Retype every line from the one containing "You are a GUI" through the last line of the records below, both included; leave out the pictures.

Saved data entries:
[Start of section]

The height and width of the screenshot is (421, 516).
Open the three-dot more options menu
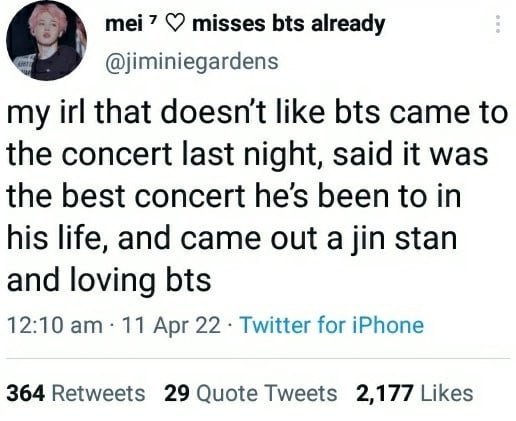click(x=498, y=24)
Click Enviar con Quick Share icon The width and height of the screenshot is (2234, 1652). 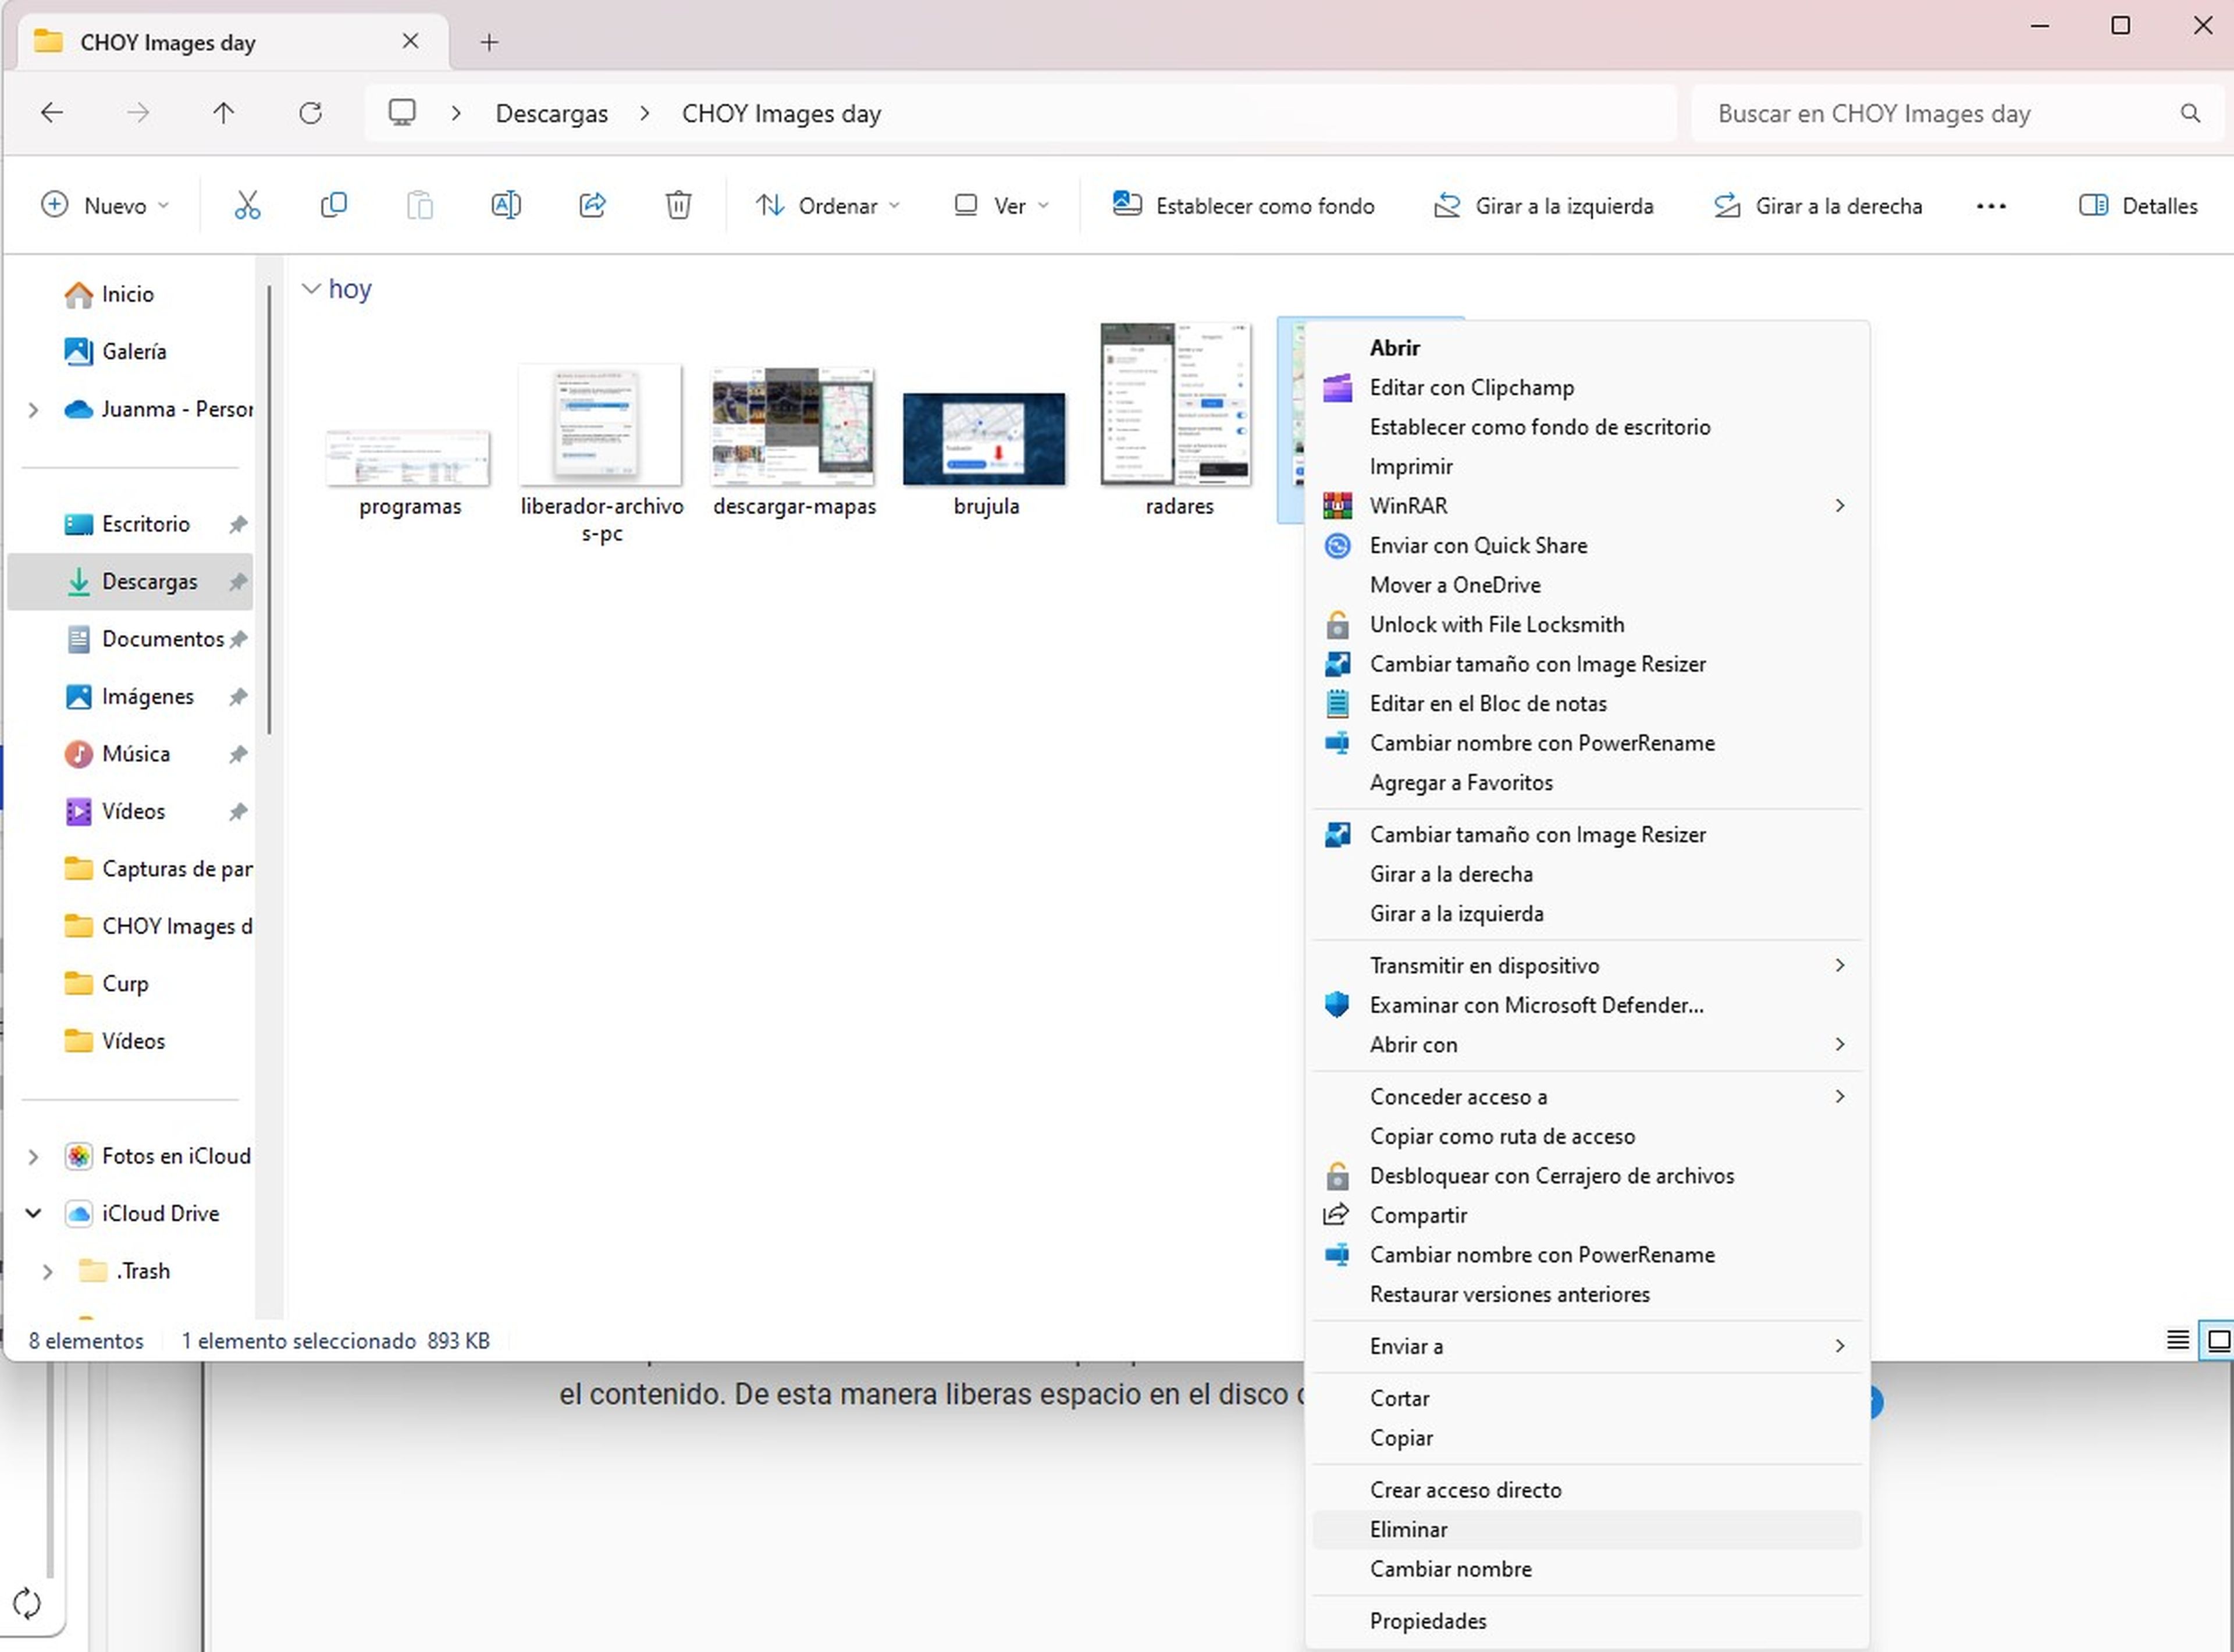1338,545
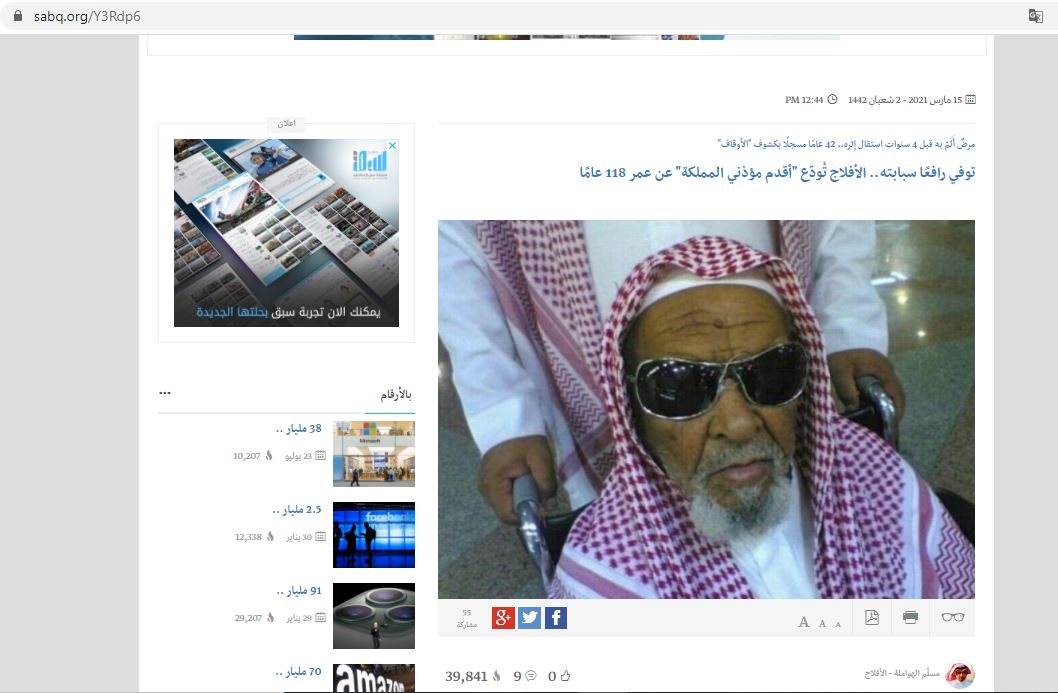Image resolution: width=1058 pixels, height=693 pixels.
Task: Select the smallest font size A
Action: (x=838, y=624)
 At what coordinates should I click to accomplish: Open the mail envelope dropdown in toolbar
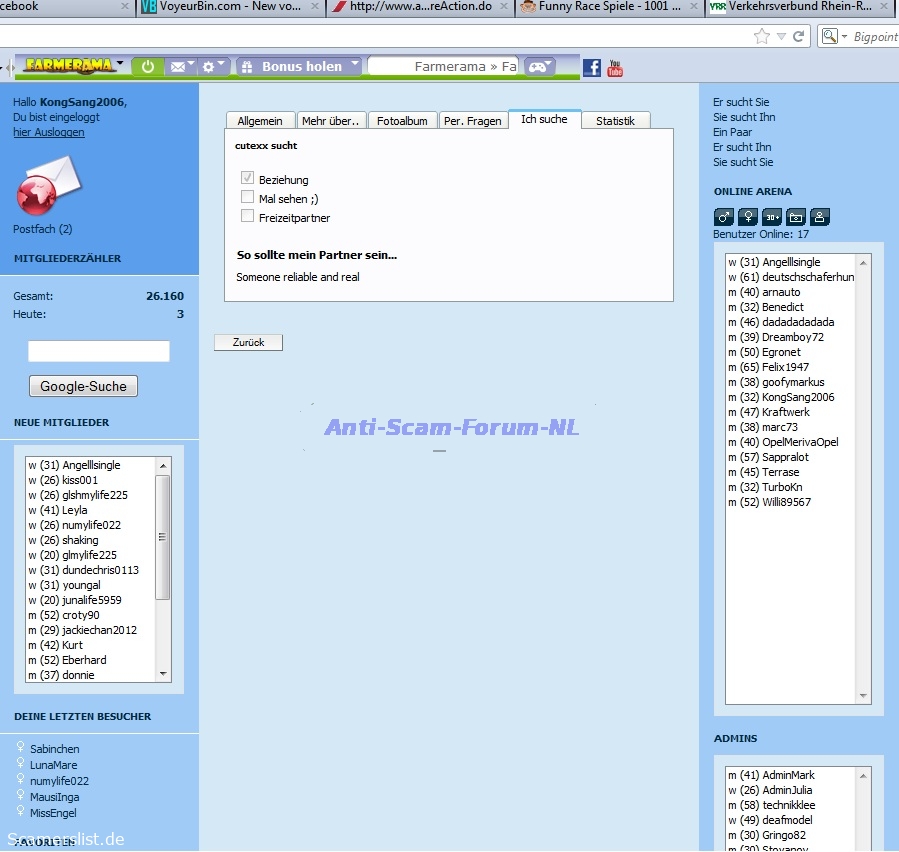coord(182,67)
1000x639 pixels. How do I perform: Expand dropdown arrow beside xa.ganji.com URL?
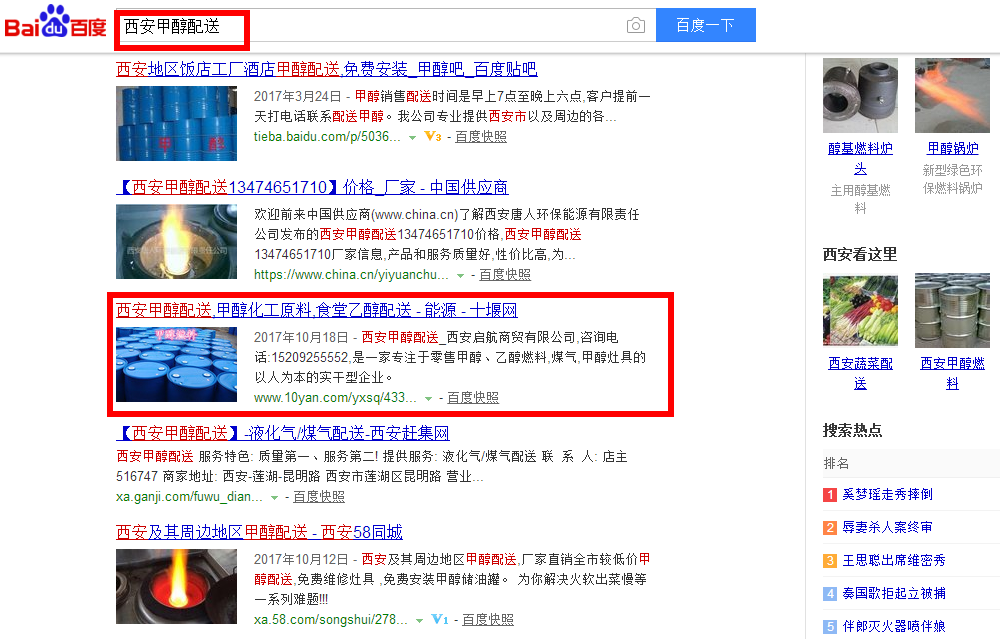(x=274, y=497)
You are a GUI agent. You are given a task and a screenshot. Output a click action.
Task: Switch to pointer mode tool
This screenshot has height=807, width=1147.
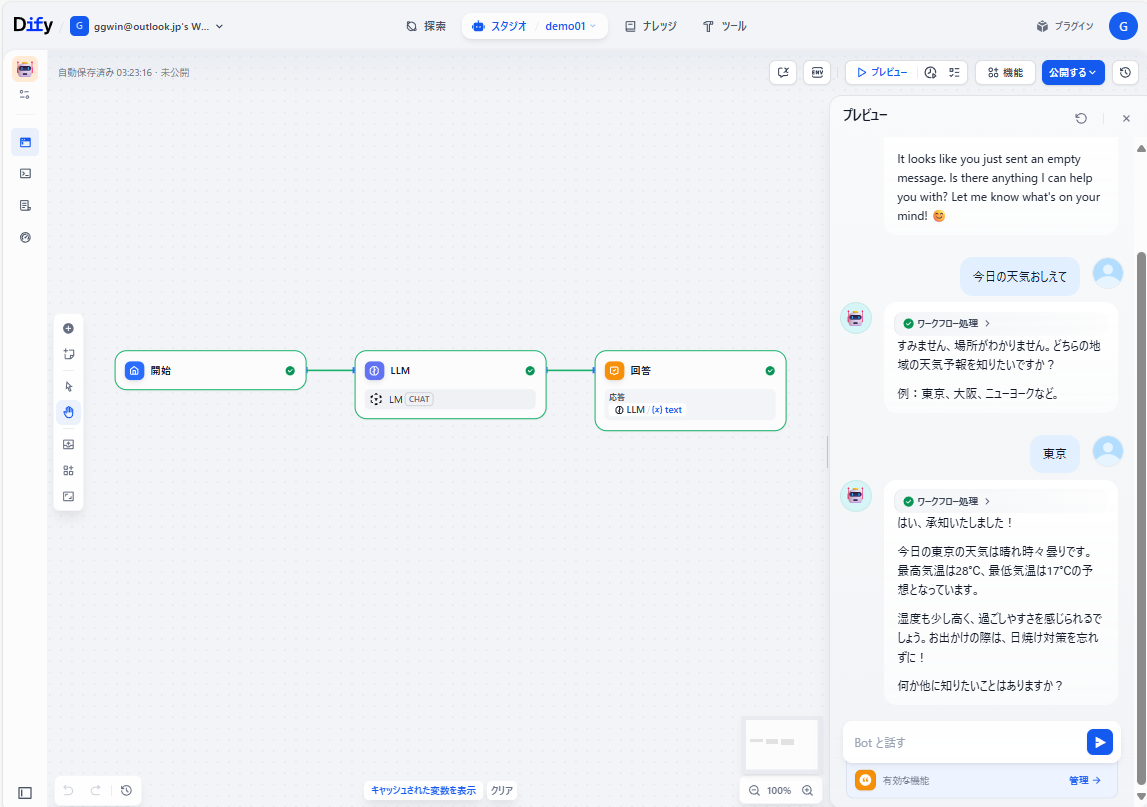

[End of section]

▶ ANSWER AREA:
You are a GUI agent. You are given a task and a screenshot. Output a click action.
Task: Switch to pointer mode tool
This screenshot has height=807, width=1147.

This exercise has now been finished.